Given the following tables:
CREATE TABLE FeeTestClient (Id INT IDENTITY(1,1) NOT NULL PRIMARY KEY, Name VARCHAR(16))
INSERT INTO FeeTestClient (Name)
VALUES ('Test'), ('Test 2'), ('Test 3')
CREATE TABLE FeeTest (FeeId INT IDENTITY(1,1) NOT NULL PRIMARY KEY, ClientId INT, Fee INT, Val VARCHAR(16), Val2 VARCHAR(16))
INSERT INTO FeeTest (ClientId, Fee, Val, Val2)
VALUES (1, 15, 'Default', 'Default'),
(1, 10, 'Default', 'asdf'),
(2, 15, 'Default', 'Default'),
(2, 20, 'Default', 'qwer'),
(2, 10, 'zxcv', 'asdf'),
(3, 20, 'Default', 'Default')
My goal is to select all FeeTestClient
elements, and pick the fee that is least default. The rules on a default fee are pretty simple: if Val2
is 'Default'
, then Val
cannot be anything except 'Default'
, and for each fee, we want the first one where Val
is not 'Default'
, or the first one where Val2
is not 'Default'
, otherwise we are guaranteed a Val = 'Default' AND Val2 = 'Default'
match.
The customer will only ever have one item that matches 'Default'/'Default'
, one item that matches 'Default'/____
and one item that matches ____/____
. (Though the last two rows may not exist.) If they have a ____/____
then they'll always have a 'Default'/____
, every customer will have a 'Default'/'Default'
. They can never have a ____/'Default'
— this is an invalid state on the application, and they can never have more than one of the same x/y
, this is enforced by a UNIQUE
constraint on the table.
It is possible (in the database) for the customer to have a 'Default'/a
, and a 'Default'/b
, but that is considered an invalid state in the application, and there is a test for that. (The user must delete one of the two.)

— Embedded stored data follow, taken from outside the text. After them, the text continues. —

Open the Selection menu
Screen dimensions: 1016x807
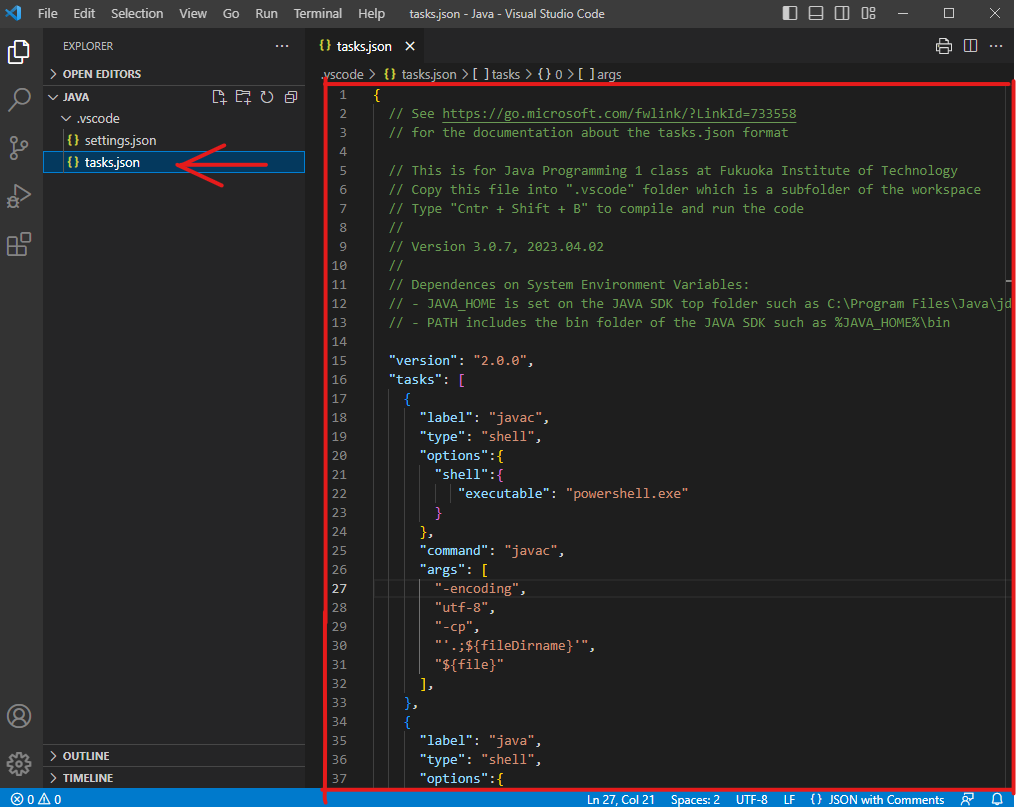(x=137, y=14)
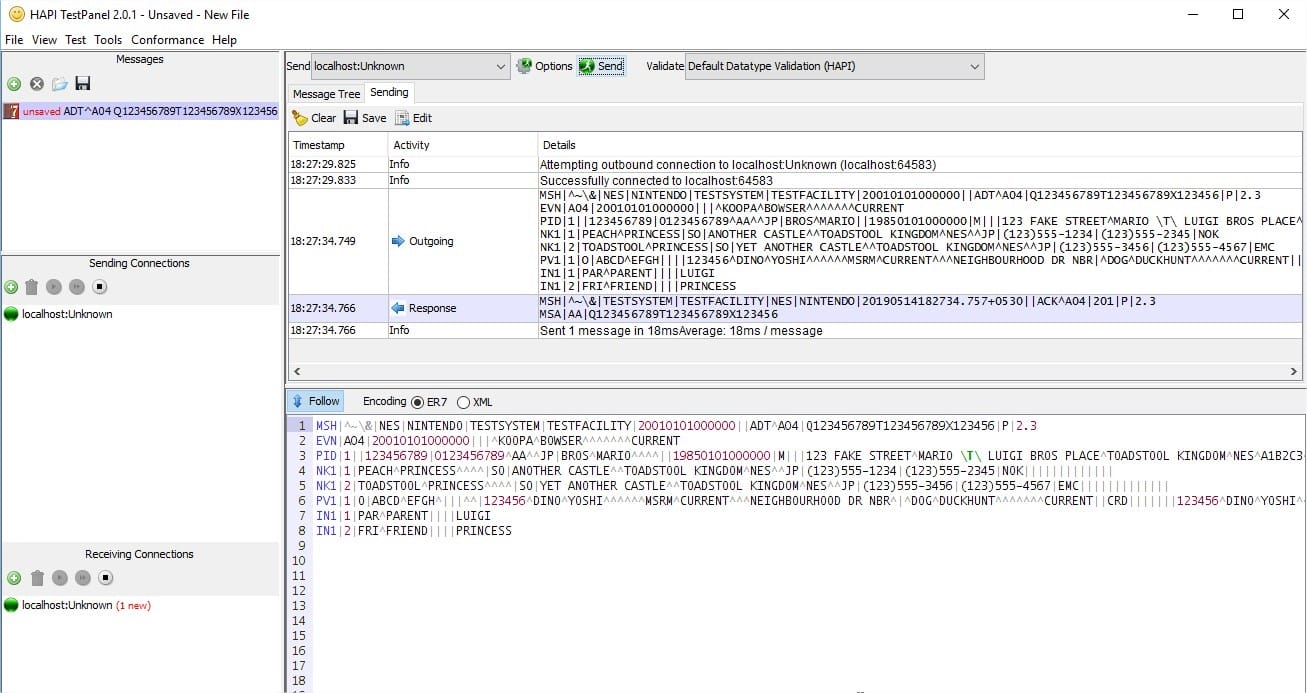Image resolution: width=1307 pixels, height=693 pixels.
Task: Open a message file via folder icon
Action: click(60, 84)
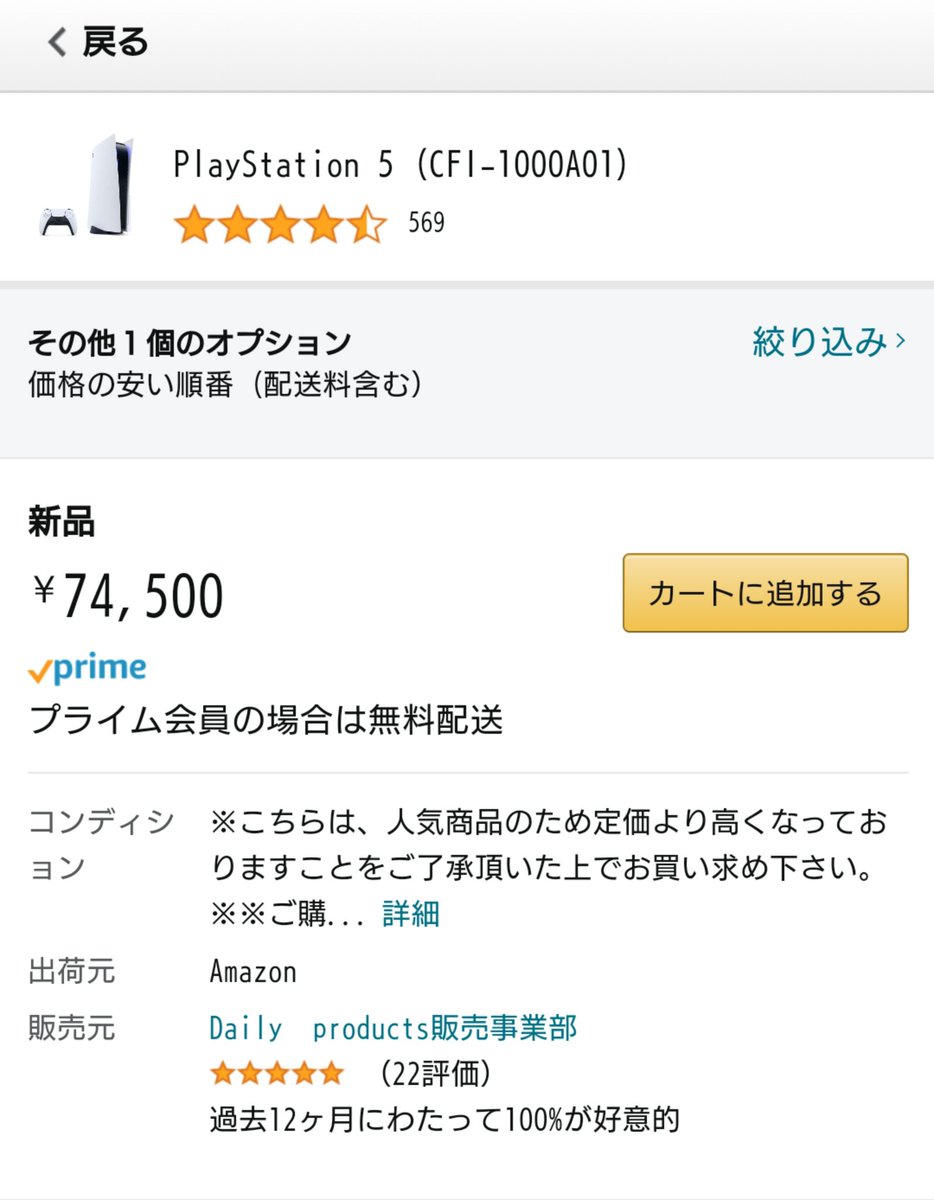934x1200 pixels.
Task: Expand condition text with 詳細 link
Action: click(411, 913)
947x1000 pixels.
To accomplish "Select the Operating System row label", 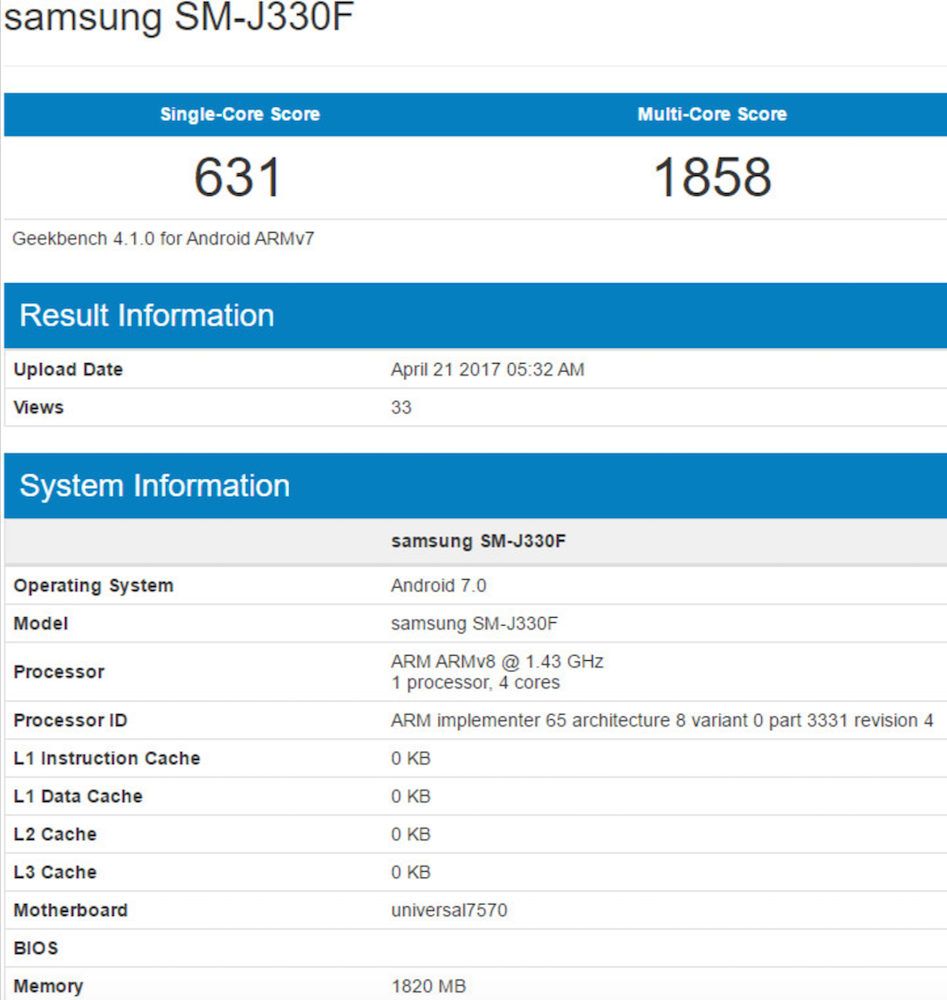I will (x=93, y=586).
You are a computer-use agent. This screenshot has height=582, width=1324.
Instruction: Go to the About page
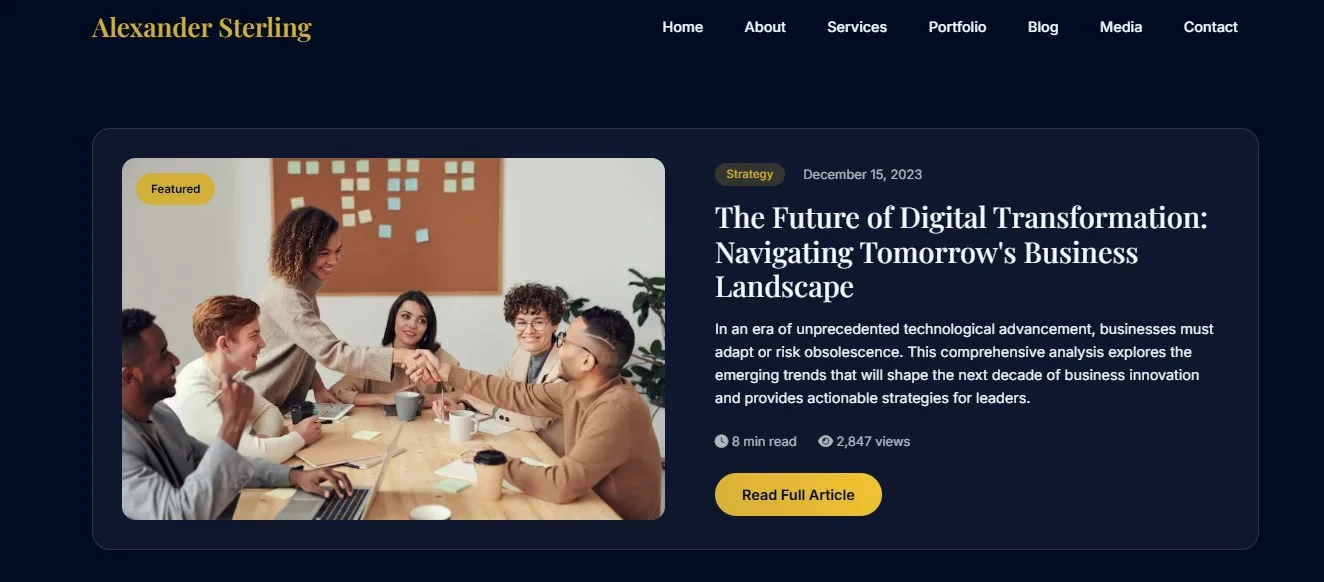pos(765,27)
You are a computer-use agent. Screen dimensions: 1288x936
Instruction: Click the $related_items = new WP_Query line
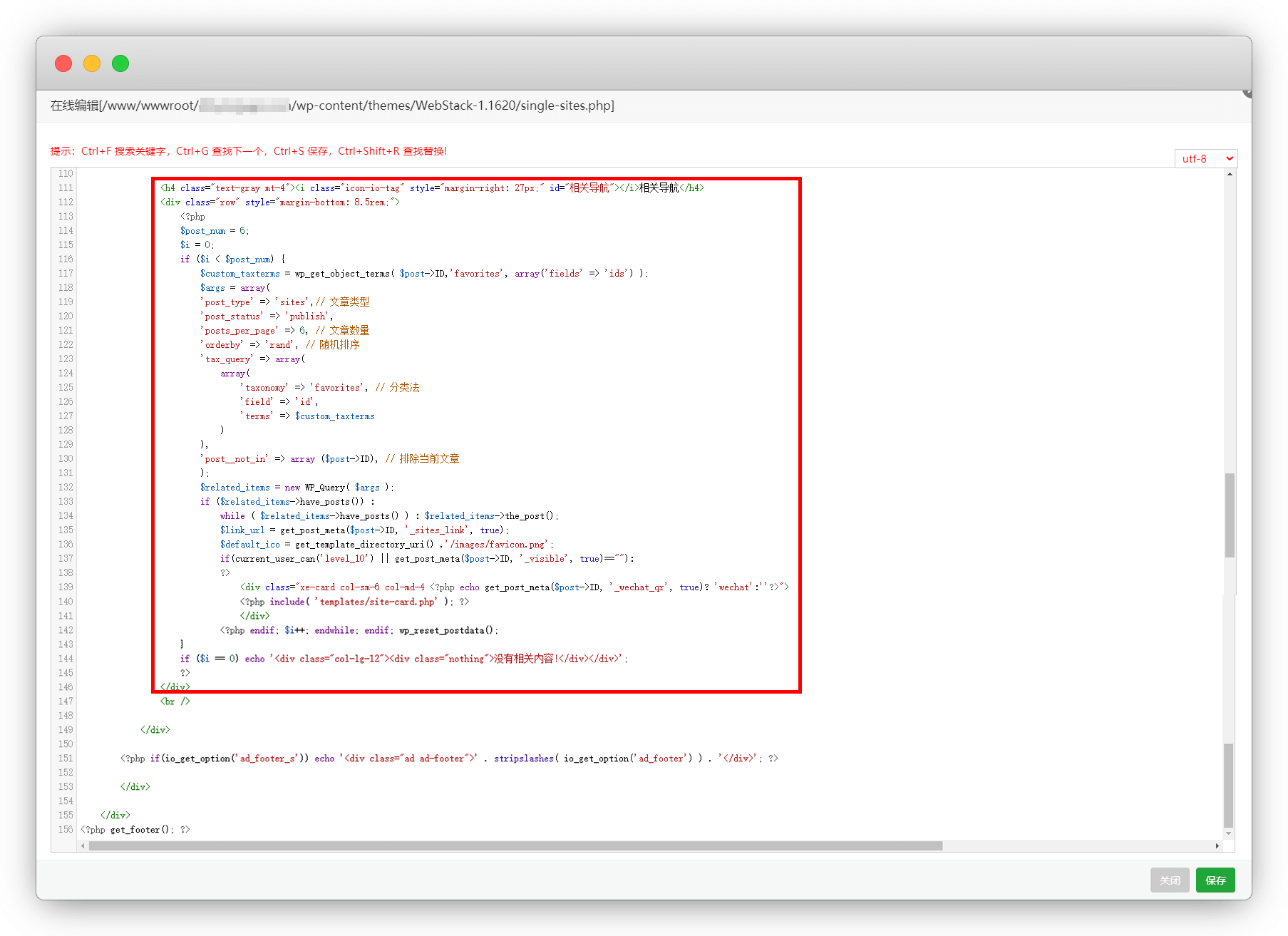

This is similar to a previous question of mine (Select all records, join with table A if join exists, table B if not), but much less pleasant. Because they're INT
(actually FLOAT
in the database, but the same issue applies) they're being aggregated together like I don't want.
I want to get a result of:
Id Name (No column name)
1 Test 10
2 Test 2 10
3 Test 3 20
I've tried:
SELECT Id, Name, COALESCE(f1.Fee, f2.Fee, f3.Fee)
FROM FeeTestClient
LEFT OUTER JOIN FeeTest AS f1 ON f1.ClientId = Id AND f1.Val <> 'Default' AND f1.Val2 <> 'Default'
LEFT OUTER JOIN FeeTest AS f2 ON f2.ClientId = Id AND f2.Val = 'Default' AND f2.Val2 <> 'Default'
LEFT OUTER JOIN FeeTest AS f3 ON f3.ClientId = Id AND f3.Val = 'Default' AND f3.Val2 = 'Default'
Which is ungodly slow on the live data-set, but returns the proper result (roughly 15 seconds, running the basic select on the data, without this selection of joins, is 7, plan is here), and I've also tried (by suggestion of Joe Obbish):
SELECT Id, Name, MAX(COALESCE(CASE WHEN Val <> 'Default' AND Val2 <> 'Default' THEN Fee END, CASE WHEN Val = 'Default' AND Val2 <> 'Default' THEN Fee END, CASE WHEN Val = 'Default' AND Val2 = 'Default' THEN Fee END))
FROM FeeTestClient
LEFT OUTER JOIN FeeTest ON FeeTest.ClientId = Id
GROUP BY Id, Name
Which is just as slow (plan is here), and produces the wrong output (though if you COALESCE
the MAX
s then it works correctly). (Maybe worse.)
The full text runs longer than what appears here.